-- Provided passage follows --

Opportunities to help foreclosure pets in Orange County, New York are aplenty. Some events are even full of fun activities to let people feel that volunteering to help pets is enjoyable and exciting.
Among the loads of pet rescue and care activities advertised in the Newburgh, Middletown and Poughkeepsie metro area are a fur ball for the benefit of the Ulster County Society for the Prevention of Cruelty to Animals, a lasagna dinner that benefits the Humane Society of Port Jervis-Deerpark, a pet supplies and food drive for the Goshen Humane Society and a penny social for the benefit of Pets Alive.
According to Suzyn Barron, head of the Warwick Valley Humane Society; Audrey Lodato, manager of Mid-Hudson Animal Aid; Lil Demskie, head of Newburgh SCATS; and Manon Fortier, vice president of Sullivan County SPCA, all pet shelters in the Mid-Hudson region are seeing sharp increases in number of dogs and cats abandoned at real estate foreclosed homes.

-- Provided passage concluded --
-- Provided information follows --

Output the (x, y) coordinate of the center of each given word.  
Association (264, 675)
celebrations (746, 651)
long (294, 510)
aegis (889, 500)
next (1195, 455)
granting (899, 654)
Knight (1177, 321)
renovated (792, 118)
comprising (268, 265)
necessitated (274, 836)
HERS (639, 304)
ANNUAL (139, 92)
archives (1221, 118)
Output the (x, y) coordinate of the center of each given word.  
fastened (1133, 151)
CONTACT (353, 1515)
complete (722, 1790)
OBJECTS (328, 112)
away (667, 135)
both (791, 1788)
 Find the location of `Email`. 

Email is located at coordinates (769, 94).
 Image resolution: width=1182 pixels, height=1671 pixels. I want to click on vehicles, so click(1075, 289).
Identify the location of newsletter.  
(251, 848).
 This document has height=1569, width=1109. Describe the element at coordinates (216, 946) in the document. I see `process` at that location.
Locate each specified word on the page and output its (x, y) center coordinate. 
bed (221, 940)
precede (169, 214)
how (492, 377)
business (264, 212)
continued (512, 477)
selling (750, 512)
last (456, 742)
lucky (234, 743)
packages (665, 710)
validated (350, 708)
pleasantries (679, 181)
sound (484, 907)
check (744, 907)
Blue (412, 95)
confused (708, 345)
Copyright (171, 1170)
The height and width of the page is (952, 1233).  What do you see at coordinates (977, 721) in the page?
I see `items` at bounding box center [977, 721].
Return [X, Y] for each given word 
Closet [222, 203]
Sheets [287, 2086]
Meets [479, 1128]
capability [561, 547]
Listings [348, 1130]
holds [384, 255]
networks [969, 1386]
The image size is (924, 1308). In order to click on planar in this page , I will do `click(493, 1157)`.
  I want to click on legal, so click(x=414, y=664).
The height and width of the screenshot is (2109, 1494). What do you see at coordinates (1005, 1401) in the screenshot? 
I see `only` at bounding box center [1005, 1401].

-- Provided information concluded --

Actions to take
1. Print the part of the foreclosure pets text that begins at the words "According to Suzyn" and stops after "estate foreclosed homes.".
2. Which people does the foreclosure pets text name as sources for the report that shelters in the Mid-Hudson region are seeing more abandoned dogs and cats?
Use only the foreclosure pets text, not the listing, to respond.

Task-by-task solutions
1.
According to Suzyn Barron, head of the Warwick Valley Humane Society; Audrey Lodato, manager of Mid-Hudson Animal Aid; Lil Demskie, head of Newburgh SCATS; and Manon Fortier, vice president of Sullivan County SPCA, all pet shelters in the Mid-Hudson region are seeing sharp increases in number of dogs and cats abandoned at real estate foreclosed homes.

2. Suzyn Barron, Audrey Lodato, Lil Demskie, and Manon Fortier.